Appellants are incorrect in their assertion that the applicable policy language is
ambiguous. In the context of a debt, to “discharge” means “to get rid of (as a debt or
obligation) by performing an appropriate action (as payment).” Discharge, Merriam-Webster’s
4 Collegiate Dictionary (11th ed. 2009). There is no reasonable interpretation of the term
“discharge” that could render it applicable to negotiating a lower amount as opposed to
paying the amount. Shelter discharged appellants’ debts through its payments.
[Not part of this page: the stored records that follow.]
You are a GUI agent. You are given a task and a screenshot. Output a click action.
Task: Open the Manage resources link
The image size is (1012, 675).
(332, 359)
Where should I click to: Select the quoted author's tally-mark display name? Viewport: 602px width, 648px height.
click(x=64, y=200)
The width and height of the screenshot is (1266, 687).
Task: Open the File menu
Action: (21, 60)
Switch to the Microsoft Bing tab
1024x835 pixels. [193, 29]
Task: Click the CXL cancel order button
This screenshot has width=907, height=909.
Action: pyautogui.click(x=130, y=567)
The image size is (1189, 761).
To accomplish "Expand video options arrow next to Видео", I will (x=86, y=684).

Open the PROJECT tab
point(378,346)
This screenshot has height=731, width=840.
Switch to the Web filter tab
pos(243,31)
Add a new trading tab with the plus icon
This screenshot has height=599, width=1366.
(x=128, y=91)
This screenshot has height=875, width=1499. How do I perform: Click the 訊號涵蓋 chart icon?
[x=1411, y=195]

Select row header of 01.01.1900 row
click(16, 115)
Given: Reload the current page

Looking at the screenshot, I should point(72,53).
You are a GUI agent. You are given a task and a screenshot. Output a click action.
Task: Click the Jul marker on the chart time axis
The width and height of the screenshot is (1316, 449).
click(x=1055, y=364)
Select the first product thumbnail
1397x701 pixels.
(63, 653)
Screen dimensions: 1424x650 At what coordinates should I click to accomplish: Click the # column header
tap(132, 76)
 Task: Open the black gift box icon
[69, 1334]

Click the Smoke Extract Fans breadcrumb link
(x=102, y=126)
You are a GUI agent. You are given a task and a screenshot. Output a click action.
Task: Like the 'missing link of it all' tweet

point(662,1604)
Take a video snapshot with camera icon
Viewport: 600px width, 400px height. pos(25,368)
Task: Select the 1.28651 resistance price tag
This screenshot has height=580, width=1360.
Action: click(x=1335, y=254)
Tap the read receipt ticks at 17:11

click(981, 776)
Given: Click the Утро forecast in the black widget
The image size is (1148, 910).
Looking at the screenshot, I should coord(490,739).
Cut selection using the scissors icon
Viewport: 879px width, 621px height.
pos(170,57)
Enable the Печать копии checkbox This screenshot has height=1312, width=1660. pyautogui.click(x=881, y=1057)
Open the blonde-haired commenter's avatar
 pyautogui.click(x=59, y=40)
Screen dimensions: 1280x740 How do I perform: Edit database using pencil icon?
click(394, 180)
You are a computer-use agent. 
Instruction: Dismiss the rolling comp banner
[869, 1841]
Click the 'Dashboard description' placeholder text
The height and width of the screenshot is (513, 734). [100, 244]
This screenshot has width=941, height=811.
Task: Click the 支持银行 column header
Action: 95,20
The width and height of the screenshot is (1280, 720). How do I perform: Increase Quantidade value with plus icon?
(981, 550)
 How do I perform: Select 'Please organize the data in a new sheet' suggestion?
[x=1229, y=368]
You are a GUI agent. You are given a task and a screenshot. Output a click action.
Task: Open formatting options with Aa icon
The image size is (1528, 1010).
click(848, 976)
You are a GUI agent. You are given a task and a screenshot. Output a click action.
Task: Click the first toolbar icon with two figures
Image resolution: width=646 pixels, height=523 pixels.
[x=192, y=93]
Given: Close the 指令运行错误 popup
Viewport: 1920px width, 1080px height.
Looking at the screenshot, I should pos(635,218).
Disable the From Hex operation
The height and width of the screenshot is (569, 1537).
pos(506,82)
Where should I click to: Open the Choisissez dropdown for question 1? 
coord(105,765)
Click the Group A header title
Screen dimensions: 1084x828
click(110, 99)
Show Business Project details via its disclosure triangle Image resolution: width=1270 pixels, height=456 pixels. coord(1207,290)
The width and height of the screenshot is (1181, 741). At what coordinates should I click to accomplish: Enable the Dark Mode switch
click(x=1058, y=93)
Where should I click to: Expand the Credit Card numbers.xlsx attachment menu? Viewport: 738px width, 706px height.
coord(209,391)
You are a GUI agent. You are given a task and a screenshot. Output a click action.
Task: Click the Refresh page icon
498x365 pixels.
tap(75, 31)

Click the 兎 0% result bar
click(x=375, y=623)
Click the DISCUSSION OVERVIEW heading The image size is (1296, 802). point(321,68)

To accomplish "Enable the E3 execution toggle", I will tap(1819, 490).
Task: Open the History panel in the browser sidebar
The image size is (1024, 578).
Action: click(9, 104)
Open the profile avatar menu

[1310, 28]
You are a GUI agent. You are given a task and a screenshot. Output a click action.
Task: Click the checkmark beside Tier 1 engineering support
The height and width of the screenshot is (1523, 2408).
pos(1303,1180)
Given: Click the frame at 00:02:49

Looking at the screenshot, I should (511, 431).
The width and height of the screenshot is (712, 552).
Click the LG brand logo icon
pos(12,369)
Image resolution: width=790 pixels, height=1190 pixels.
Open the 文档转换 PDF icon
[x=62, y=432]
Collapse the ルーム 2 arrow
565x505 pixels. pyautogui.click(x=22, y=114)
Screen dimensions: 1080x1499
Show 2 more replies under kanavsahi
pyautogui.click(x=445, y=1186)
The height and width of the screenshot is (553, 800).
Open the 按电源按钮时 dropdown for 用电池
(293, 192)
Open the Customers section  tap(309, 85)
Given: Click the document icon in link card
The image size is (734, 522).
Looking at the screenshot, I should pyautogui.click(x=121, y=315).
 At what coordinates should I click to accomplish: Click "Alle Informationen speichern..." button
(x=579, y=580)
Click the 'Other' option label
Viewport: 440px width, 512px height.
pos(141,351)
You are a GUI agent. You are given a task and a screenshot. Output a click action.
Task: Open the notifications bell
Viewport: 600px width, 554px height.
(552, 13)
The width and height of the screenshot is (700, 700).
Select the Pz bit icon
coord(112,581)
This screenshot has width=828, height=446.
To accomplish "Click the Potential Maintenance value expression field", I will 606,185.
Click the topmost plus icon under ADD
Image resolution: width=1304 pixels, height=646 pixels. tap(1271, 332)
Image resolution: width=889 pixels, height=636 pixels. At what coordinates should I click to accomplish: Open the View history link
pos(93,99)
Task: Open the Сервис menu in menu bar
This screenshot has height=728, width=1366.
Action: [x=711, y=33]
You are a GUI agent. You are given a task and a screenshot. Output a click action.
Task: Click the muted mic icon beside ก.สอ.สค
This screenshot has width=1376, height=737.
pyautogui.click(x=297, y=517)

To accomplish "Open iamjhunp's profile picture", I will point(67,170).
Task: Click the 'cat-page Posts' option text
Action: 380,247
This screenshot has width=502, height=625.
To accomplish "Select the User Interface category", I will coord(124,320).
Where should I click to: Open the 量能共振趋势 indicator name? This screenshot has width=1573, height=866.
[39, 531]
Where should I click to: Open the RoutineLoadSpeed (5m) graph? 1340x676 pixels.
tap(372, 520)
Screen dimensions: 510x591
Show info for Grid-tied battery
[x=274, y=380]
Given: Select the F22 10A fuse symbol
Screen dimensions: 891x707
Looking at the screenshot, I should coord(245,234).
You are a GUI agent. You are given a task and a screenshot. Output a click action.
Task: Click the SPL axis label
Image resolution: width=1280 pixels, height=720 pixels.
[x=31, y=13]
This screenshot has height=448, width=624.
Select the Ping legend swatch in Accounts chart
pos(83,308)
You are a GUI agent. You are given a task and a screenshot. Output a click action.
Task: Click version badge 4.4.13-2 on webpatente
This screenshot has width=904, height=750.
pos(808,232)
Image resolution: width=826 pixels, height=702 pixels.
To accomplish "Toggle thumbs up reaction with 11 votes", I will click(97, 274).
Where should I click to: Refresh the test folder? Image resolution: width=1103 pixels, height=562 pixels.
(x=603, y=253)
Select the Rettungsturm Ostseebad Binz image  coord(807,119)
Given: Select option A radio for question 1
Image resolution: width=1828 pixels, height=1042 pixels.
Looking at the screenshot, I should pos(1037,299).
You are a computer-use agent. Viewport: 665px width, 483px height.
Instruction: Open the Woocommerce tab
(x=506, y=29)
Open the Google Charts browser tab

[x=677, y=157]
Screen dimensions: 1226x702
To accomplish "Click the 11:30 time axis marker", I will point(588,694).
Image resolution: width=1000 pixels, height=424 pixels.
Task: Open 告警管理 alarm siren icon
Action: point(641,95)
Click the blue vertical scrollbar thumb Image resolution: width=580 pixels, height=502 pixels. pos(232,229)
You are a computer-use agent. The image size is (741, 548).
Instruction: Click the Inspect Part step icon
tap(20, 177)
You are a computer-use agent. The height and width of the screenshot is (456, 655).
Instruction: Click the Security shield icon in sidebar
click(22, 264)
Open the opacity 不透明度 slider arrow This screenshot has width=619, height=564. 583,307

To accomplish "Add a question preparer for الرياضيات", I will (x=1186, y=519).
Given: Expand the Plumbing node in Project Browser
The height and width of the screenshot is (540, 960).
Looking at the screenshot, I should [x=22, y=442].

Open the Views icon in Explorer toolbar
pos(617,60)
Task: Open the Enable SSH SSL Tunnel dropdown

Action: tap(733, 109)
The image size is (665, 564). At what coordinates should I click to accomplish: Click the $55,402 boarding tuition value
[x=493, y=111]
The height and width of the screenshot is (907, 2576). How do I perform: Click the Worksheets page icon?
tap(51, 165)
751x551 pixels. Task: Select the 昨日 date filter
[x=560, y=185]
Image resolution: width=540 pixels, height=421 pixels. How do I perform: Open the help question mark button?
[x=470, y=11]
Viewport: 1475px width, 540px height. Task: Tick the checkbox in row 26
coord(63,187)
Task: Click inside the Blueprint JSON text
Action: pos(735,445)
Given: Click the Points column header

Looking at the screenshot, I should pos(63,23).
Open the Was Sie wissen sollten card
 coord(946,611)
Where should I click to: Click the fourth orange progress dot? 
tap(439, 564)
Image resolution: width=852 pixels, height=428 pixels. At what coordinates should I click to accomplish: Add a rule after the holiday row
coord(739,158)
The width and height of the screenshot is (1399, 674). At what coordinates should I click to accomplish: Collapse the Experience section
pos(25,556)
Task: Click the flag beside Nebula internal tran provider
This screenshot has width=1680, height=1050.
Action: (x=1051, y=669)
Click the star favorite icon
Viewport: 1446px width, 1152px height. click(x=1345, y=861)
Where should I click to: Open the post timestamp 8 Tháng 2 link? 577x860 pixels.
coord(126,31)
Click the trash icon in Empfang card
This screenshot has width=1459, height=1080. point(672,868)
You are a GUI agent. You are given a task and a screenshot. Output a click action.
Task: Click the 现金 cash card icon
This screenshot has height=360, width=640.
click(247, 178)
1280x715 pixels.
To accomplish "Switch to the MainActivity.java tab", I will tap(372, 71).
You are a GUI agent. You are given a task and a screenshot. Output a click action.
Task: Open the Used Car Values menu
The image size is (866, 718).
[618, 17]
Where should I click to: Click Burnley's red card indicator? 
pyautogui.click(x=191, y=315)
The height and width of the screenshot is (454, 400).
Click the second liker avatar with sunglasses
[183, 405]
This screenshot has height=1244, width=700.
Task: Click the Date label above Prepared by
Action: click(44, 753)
The trial court
did not err in granting summary judgment on this basis.
Next, appellants contend that the language in Shelter’s policy is against the public
policy of the State of Arkansas, as reflected in Arkansas Code Annotated section 23-89-202
(Repl. 2014), which states as follows,
Every automobile liability insurance policy covering any private passenger motor vehicle issued or delivered in this state shall provide minimum medical and hospital benefits, income disability, and accidental death benefits under policy provisions and on forms approved by the Insurance Commissioner to the named insured and members of his or her family residing in the same household injured in a motor vehicle accident, to passengers injured while occupying the insured motor vehicle, and to persons other than those occupying another vehicle struck by the insured motor vehicle, without regard to fault, as follows:
(1) MEDICAL AND HOSPITAL BENEFITS. All reasonable and necessary expenses for medical, hospital, nursing, dental, surgical, ambulance, funeral expenses, and prosthetic services incurred within twenty-four (24) months after the automobile accident, up to an aggregate of five thousand dollars ($5,000) per person, and may include any nonmedical remedial care and treatment rendered in accordance with a recognized religious method of healing. Expenses for hospital room charges may be limited to semiprivate accommodations; (2) INCOME DISABILITY BENEFITS. Seventy percent (70%) of the loss of income from work during a period commencing eight (8) days after the date of the accident, and not to exceed fifty-two (52) weeks, but subject to a maximum of one hundred forty dollars ($140) per week. In the case of a nonincome earner, the benefits shall consist of expenses not to exceed seventy dollars ($70.00) per week, or any fractional part of a week, which are reasonably incurred for essential services in lieu of those the injured person would have performed without income during a period commencing eight (8) days after the date of the accident and not to exceed fifty-two (52) weeks; and
5 (3) ACCIDENTAL DEATH BENEFITS. The sum of five thousand dollars ($5,000), to be paid to the personal representative of the insured, should injury, sickness, or disease resulting from an automobile accident cause death within one (1) year from the date of the accident.
Although appellants’ precise argument is somewhat difficult to discern, it appears that they
are contending that they are entitled under section 23-89-202 to receive payment of the
difference between what the providers billed and the amount the providers agreed to accept
from Shelter up to $5000. The clear intention of section 23-89-202 is to afford those
covered under an applicable policy of insurance a minimum of $5000 in available coverage
so that their medical expenses can be covered up to that amount. There is nothing in the
statute that would permit appellants to receive the difference between what the providers
billed and what they accepted as full satisfaction of the debt. Nor would such a decision
reflect sound public policy, as it would result in insurers providing benefits in addition to
medical benefits, which is neither required by the statute nor contemplated under the
insurance policy provisions at issue.
Appellants’ final argument is that the trial court erred in denying their motion in
limine. As the trial court did not err in granting summary judgment, this argument is moot.
Affirmed.
Stoner Law PLLC, by: Kyle Stoner; and
David Hodges, for appellants.
Matthews, Sanders & Sayes, P.A., by: Mel Sayes, for appellee.